= Mona Bell =

American rodeo rider and newspaper reporter

Mona Bell (13 January 1890 – 1 June 1981) was an American rodeo rider and newspaper reporter. She was the mistress of Pacific Northwest entrepreneur Sam Hill.

==Early life==
Born in East Grand Forks, Minnesota, 13 January 1890, for one year Mona Bell attended the University of North Dakota across the state line in Grand Forks, North Dakota; she apparently stood out there for her skills at basketball.

She was a fine horse rider and good with a rifle and a pistol. She was a rodeo rider (she rode broncs in male disguise). By her own account, she appeared in Buffalo Bill Cody's Wild West Show (although her biographer John A. Harrison was unable to verify that).

She later became a reporter for various U.S. newspapers.

==Relationship with Sam Hill==
In 1910, she met Sam Hill. He was a prominent entrepreneur 33 years her senior and was by then almost entirely estranged from his wife, although they never divorced.

She moved to Portland, Oregon, in 1920 to be near him, and in 1928, he bought her 35 acre on the Columbia River and built her a 22 room house to which she added an elaborate garden. That same year, they had a son - Sam B. Hill - Sam Hill's youngest / last child. An arranged marriage to Hill's cousin Edgar Hill allowed Sam B. to be raised as legitimate and be legally a member of his father's family.

Hill was clearly the love of her life, although Bell had two brief marriages, one to a dentist and one to a doctor.

Sam Hill had other lovers, and before Sam B. was born had two other children outside his marriage by two different woman.

==Eminent domain battle and afterward==
Three years after his death, the house Sam Hill gave Bell was demolished for the construction of the Bonneville Dam.

When the U.S. government seized Bell's property for the Bonneville Dam project in 1933, they offered her $25,000 ($ today). She went to court, and in 1935, received $72,500 plus interest ($78,661 total, or $ million today).

==Later career and adventures==
In her 20s and 30s, Bell had a career as a reporter for various newspapers around the United States, including in San Francisco, where she became the first female crime reporter in the country.

Some time before 1926, she swam the frigid Strait of Juan de Fuca, an achievement possibly exceeding Gertrude Ederle's famed 1926 feat of swimming the English Channel. Note: This reference seems to confuse the accomplishment with that of 18-yr old Marilyn Bell of Toronto, Ontario, in 1956.
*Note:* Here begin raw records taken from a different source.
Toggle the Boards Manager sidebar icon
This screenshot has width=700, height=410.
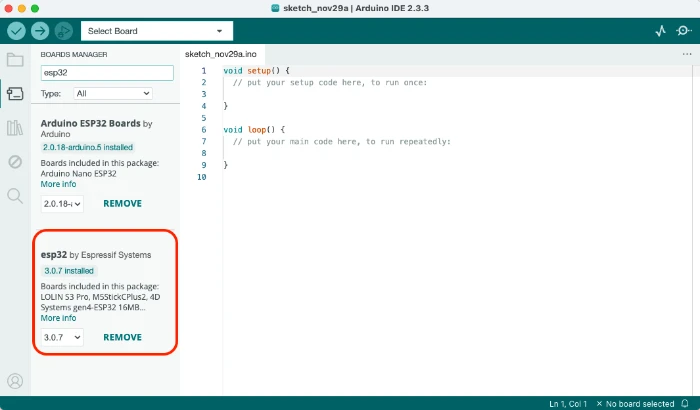15,93
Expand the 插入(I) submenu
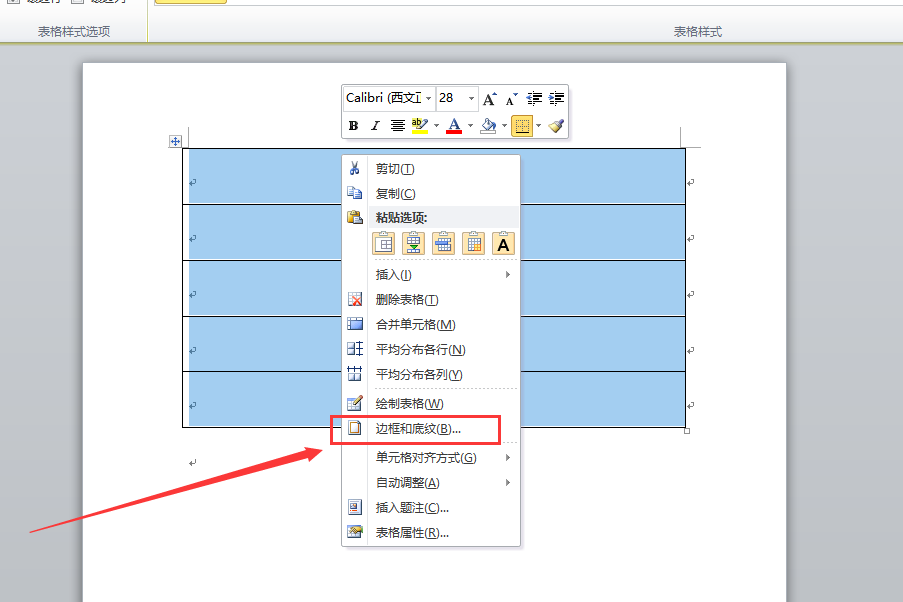The width and height of the screenshot is (903, 602). pos(431,275)
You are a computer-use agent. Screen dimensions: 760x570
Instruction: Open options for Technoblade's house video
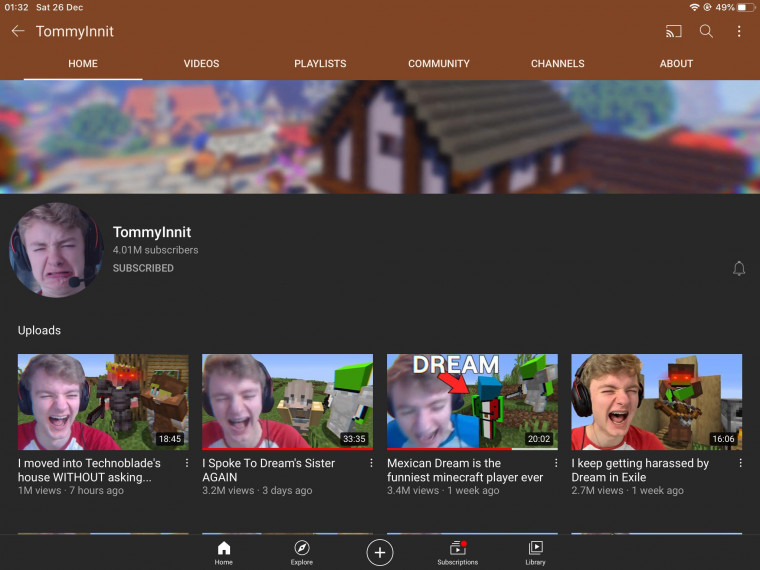[187, 464]
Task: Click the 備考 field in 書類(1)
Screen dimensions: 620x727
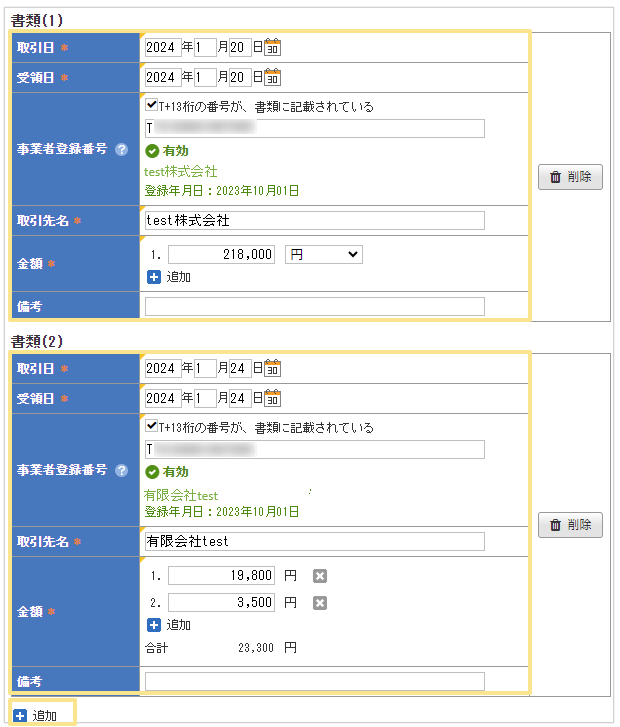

After winning the eminent domain case, Bell and 7 year-old Sam B. made a two-year round-the-world voyage that included six months in Africa. She then moved back to Minnesota where she raised her son.

In 1953, Bell moved from Minnesota to Riverside, California. Like her earlier home on the Columbia, she was renowned in Minnesota and Riverside for her elaborate gardens.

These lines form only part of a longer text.